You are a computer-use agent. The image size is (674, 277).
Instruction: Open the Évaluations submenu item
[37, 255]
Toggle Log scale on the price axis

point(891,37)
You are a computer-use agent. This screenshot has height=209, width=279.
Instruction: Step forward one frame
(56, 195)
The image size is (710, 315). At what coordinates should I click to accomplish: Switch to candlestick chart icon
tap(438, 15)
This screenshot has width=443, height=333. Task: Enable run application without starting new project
________
● **What the exercise asks**: Copy whichever lines above contain the string "screenshot".

● **Reply**:
You are a computer-use agent. This screenshot has height=209, width=279.
This screenshot has width=443, height=333. Task: Enable run application without starting new project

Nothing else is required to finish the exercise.